THE TASK:
The entries below contain a stretch that opens with the line containing "採用情報 (159, 2388)" and closes with the line containing "info@hoteldonpaco.com (1034, 1693)"; set down that stretch exactly, both ends included, and nothing else.
"""
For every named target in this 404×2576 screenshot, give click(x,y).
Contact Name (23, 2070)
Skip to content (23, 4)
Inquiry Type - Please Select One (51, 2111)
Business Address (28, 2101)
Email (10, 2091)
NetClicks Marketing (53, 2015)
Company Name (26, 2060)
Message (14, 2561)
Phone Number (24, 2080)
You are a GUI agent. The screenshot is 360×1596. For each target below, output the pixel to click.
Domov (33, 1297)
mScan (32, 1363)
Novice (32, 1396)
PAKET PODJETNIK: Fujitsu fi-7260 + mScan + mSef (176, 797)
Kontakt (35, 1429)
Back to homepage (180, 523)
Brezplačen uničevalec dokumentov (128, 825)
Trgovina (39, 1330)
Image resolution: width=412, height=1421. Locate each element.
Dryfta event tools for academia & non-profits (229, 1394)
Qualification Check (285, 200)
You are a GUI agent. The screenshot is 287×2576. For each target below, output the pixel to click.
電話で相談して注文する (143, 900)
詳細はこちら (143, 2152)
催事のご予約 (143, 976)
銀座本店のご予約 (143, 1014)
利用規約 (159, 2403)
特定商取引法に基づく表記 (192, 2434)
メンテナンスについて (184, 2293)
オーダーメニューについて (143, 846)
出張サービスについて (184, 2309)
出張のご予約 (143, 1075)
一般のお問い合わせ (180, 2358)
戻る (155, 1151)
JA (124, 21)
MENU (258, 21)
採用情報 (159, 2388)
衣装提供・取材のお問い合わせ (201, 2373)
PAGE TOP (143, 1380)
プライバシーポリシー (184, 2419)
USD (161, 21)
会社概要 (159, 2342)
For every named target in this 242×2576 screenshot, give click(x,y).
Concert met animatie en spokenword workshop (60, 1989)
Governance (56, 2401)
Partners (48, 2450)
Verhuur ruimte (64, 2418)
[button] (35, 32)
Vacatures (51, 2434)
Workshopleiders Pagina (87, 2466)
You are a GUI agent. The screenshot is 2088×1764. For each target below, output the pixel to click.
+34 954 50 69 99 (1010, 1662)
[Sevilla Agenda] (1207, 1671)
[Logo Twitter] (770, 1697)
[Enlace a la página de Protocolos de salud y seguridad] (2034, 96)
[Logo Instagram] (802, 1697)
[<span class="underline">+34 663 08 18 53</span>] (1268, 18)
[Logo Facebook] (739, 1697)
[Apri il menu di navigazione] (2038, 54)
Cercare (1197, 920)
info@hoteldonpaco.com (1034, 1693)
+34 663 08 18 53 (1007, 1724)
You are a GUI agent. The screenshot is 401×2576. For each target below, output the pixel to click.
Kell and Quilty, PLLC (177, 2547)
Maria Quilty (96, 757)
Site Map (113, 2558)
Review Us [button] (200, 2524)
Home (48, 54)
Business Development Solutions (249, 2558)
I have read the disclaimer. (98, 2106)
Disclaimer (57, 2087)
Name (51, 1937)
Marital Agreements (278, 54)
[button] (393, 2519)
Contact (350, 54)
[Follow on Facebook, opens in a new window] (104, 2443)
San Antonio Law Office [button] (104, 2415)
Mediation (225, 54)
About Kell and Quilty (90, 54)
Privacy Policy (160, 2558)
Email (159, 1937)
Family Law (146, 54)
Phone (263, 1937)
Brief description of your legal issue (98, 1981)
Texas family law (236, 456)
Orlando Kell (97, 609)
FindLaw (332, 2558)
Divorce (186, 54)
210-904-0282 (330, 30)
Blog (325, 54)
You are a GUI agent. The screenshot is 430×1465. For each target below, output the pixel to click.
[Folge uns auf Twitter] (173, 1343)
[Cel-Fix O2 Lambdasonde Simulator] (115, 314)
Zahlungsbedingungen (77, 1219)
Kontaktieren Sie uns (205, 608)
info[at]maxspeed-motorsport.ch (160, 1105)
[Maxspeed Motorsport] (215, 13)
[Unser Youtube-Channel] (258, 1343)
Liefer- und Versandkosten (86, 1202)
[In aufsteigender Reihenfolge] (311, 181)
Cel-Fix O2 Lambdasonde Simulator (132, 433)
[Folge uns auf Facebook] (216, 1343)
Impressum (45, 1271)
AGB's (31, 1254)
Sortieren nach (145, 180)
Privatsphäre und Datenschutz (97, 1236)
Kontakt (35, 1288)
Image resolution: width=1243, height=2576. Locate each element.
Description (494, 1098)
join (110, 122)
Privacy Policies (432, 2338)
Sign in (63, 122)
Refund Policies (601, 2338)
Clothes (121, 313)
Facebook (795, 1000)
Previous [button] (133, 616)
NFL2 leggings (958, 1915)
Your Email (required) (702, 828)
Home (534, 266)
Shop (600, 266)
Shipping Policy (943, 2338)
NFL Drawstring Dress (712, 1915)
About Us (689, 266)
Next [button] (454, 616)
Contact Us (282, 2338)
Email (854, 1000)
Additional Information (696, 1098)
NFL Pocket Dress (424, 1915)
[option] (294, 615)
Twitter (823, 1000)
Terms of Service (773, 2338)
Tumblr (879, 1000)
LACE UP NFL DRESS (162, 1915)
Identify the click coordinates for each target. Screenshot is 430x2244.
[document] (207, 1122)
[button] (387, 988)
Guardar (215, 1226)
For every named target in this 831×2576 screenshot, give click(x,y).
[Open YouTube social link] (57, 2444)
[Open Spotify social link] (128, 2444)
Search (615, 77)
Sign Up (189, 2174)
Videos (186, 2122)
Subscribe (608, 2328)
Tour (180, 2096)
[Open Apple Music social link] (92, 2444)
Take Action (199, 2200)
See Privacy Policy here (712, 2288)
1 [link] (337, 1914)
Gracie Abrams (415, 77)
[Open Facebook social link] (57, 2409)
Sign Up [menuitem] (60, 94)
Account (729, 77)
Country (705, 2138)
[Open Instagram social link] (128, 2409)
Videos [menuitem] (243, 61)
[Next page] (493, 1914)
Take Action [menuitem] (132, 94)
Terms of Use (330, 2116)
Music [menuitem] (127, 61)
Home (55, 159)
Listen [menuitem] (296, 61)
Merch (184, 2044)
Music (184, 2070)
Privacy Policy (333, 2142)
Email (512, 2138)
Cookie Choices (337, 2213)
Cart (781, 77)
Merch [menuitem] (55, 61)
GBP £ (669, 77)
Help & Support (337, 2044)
"""
RESPONSE:
採用情報 (159, 2388)
衣装提供・取材のお問い合わせ (201, 2373)
PAGE TOP (143, 1380)
プライバシーポリシー (184, 2419)
USD (161, 21)
会社概要 (159, 2342)
For every named target in this 242×2576 screenshot, give click(x,y).
Concert met animatie en spokenword workshop (60, 1989)
Governance (56, 2401)
Partners (48, 2450)
Verhuur ruimte (64, 2418)
[button] (35, 32)
Vacatures (51, 2434)
Workshopleiders Pagina (87, 2466)
You are a GUI agent. The screenshot is 2088×1764. For each target below, output the pixel to click.
+34 954 50 69 99 (1010, 1662)
[Sevilla Agenda] (1207, 1671)
[Logo Twitter] (770, 1697)
[Enlace a la página de Protocolos de salud y seguridad] (2034, 96)
[Logo Instagram] (802, 1697)
[<span class="underline">+34 663 08 18 53</span>] (1268, 18)
[Logo Facebook] (739, 1697)
[Apri il menu di navigazione] (2038, 54)
Cercare (1197, 920)
info@hoteldonpaco.com (1034, 1693)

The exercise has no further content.